⟨
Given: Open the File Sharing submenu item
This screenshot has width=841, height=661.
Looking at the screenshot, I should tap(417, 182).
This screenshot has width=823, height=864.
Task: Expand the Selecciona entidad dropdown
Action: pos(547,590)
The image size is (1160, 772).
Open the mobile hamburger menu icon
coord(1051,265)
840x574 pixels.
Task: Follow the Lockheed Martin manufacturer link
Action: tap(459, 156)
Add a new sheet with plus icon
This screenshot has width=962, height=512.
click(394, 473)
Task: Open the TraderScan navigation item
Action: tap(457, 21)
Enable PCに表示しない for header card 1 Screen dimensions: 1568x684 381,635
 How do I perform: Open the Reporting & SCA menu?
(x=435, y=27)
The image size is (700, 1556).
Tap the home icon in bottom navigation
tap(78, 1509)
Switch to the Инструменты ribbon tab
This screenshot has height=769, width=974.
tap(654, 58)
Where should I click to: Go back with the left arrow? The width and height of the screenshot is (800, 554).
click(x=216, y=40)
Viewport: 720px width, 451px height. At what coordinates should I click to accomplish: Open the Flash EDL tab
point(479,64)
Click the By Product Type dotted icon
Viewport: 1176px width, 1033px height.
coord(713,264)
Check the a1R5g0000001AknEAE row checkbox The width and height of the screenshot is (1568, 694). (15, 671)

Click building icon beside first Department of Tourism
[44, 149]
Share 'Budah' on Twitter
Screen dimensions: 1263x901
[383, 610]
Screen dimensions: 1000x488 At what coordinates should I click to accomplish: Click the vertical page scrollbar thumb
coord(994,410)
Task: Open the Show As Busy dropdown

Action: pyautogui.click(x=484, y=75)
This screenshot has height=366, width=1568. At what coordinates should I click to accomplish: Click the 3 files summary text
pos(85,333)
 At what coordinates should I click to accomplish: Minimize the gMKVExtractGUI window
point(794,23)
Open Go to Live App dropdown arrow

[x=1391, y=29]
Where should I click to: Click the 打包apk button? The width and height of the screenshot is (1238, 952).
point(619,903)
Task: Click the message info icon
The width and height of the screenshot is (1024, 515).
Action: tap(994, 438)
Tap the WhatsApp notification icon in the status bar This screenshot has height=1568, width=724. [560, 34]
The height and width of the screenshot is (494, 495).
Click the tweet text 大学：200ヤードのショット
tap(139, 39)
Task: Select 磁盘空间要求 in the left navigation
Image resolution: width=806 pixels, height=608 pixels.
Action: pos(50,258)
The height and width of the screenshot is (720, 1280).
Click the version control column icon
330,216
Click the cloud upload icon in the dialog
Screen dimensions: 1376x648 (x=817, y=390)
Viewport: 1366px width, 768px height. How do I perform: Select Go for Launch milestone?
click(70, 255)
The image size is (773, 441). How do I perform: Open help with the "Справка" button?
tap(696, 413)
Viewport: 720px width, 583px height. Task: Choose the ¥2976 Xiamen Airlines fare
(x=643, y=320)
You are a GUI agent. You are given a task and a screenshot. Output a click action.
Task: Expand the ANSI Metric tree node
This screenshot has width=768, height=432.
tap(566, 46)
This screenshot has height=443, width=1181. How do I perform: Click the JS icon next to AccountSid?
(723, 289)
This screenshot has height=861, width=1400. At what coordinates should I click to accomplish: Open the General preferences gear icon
⟩
AIM OF THE EXERCISE: Everything in the listing should be given again word for word.

WRITTEN ANSWER:
Given: Open the File Sharing submenu item
This screenshot has width=841, height=661.
Looking at the screenshot, I should tap(417, 182).
This screenshot has width=823, height=864.
Task: Expand the Selecciona entidad dropdown
Action: pos(547,590)
The image size is (1160, 772).
Open the mobile hamburger menu icon
coord(1051,265)
840x574 pixels.
Task: Follow the Lockheed Martin manufacturer link
Action: tap(459, 156)
Add a new sheet with plus icon
This screenshot has width=962, height=512.
click(394, 473)
Task: Open the TraderScan navigation item
Action: tap(457, 21)
Enable PCに表示しない for header card 1 Screen dimensions: 1568x684 381,635
 How do I perform: Open the Reporting & SCA menu?
(x=435, y=27)
The image size is (700, 1556).
Tap the home icon in bottom navigation
tap(78, 1509)
Switch to the Инструменты ribbon tab
This screenshot has height=769, width=974.
tap(654, 58)
Where should I click to: Go back with the left arrow? The width and height of the screenshot is (800, 554).
click(x=216, y=40)
Viewport: 720px width, 451px height. At what coordinates should I click to accomplish: Open the Flash EDL tab
point(479,64)
Click the By Product Type dotted icon
Viewport: 1176px width, 1033px height.
coord(713,264)
Check the a1R5g0000001AknEAE row checkbox The width and height of the screenshot is (1568, 694). (15, 671)

Click building icon beside first Department of Tourism
[44, 149]
Share 'Budah' on Twitter
Screen dimensions: 1263x901
[383, 610]
Screen dimensions: 1000x488 At what coordinates should I click to accomplish: Click the vertical page scrollbar thumb
coord(994,410)
Task: Open the Show As Busy dropdown

Action: pyautogui.click(x=484, y=75)
This screenshot has height=366, width=1568. At what coordinates should I click to accomplish: Click the 3 files summary text
pos(85,333)
 At what coordinates should I click to accomplish: Minimize the gMKVExtractGUI window
point(794,23)
Open Go to Live App dropdown arrow

[x=1391, y=29]
Where should I click to: Click the 打包apk button? The width and height of the screenshot is (1238, 952).
point(619,903)
Task: Click the message info icon
The width and height of the screenshot is (1024, 515).
Action: tap(994, 438)
Tap the WhatsApp notification icon in the status bar This screenshot has height=1568, width=724. [560, 34]
The height and width of the screenshot is (494, 495).
Click the tweet text 大学：200ヤードのショット
tap(139, 39)
Task: Select 磁盘空间要求 in the left navigation
Image resolution: width=806 pixels, height=608 pixels.
Action: pos(50,258)
The height and width of the screenshot is (720, 1280).
Click the version control column icon
330,216
Click the cloud upload icon in the dialog
Screen dimensions: 1376x648 (x=817, y=390)
Viewport: 1366px width, 768px height. How do I perform: Select Go for Launch milestone?
click(70, 255)
The image size is (773, 441). How do I perform: Open help with the "Справка" button?
tap(696, 413)
Viewport: 720px width, 583px height. Task: Choose the ¥2976 Xiamen Airlines fare
(x=643, y=320)
You are a GUI agent. You are given a task and a screenshot. Output a click action.
Task: Expand the ANSI Metric tree node
This screenshot has width=768, height=432.
tap(566, 46)
This screenshot has height=443, width=1181. How do I perform: Click the JS icon next to AccountSid?
(723, 289)
This screenshot has height=861, width=1400. At what coordinates should I click to accomplish: Open the General preferences gear icon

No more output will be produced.